In California, a state law implemented in January — the Trust Act — stipulates that law enforcement agencies can only honor immigration holds if the inmate who is suspected of being in the country illegally has been charged with, or convicted of, a serious offense. Also, most law enforcement agencies in the state — including the Los Angeles Police Department — adopted policies ignoring the immigration holds altogether after the federal rulings came down.
Colorado this year has become the first state to pass a law compelling local agencies to ignore immigration detainers.
In Bernalillo County, which includes Albuquerque and stopped honoring hold requests July 29, the debate over holds reflected warring viewpoints across the country.
County Commissioner Wayne A. Johnson said the policy change wasn't a "sound decision for the public," especially in light of a recent spike in Central Americans illegally crossing the U.S.-Mexico border during the summer.
"Not everyone crossing the border is here just looking for a better life for their family.
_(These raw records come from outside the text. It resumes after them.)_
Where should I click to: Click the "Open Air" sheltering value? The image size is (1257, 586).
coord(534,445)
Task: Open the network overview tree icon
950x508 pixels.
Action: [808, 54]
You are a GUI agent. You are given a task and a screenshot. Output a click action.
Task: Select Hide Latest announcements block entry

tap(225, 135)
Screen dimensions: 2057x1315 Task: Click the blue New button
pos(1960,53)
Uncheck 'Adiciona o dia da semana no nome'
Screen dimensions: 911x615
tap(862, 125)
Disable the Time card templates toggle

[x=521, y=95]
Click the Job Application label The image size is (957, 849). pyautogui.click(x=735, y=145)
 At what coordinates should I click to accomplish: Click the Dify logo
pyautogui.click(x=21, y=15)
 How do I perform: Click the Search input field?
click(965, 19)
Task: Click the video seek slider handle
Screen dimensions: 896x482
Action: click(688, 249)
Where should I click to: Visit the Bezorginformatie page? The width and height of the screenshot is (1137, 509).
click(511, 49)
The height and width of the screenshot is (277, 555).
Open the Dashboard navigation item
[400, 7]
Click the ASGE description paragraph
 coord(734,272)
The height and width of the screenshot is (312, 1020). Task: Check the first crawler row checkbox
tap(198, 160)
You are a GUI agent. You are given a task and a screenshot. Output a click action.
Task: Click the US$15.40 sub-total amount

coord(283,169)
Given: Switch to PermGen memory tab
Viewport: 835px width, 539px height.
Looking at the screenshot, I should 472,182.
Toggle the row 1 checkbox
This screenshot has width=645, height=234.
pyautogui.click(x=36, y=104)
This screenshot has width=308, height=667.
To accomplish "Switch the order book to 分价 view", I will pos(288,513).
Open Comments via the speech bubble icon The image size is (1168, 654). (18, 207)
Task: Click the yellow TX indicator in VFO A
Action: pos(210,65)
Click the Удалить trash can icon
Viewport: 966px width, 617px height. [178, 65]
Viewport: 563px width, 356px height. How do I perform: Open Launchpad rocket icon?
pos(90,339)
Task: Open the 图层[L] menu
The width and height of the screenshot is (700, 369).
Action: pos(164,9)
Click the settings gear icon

We don't know who else is coming across the border," Johnson said.
Commissioner Maggie Hart Stebbins, who fought to reverse the policy, said the change does not pose a threat to the public.
"It's important to understand that every single individual who was subject to an ICE hold has been determined by the court to be eligible for release. They were not a threat to society," she said.
For instance, she said, an inmate arrested on suspicion of homicide would rarely be able to post bond — regardless of immigration status.
Hart Stebbins said the immigration holds ripped apart families by deporting loved ones after a hold was triggered for something as simple as a minor traffic stop.
Rachel LaZar, executive director of the immigrant rights group El Centro de Igualdad y Derechos (the Center for Equality and Rights), said the old policy undermined community policing because it led those in immigrant communities to distrust local law enforcement officials.
Regardless of the controversy the new policy has sparked in Bernalillo County, County Atty. Randy Autio said the motivation to change the policy was simple: The county had to follow the law — or face being sued.
"There is a natural tendency for folks to say, 'Wait a minute. If these are criminals, why would you not cooperate with ICE?'" Autio said. "We had to explain that it is simply that you cannot deprive someone of their constitutional rights for the convenience of another agency."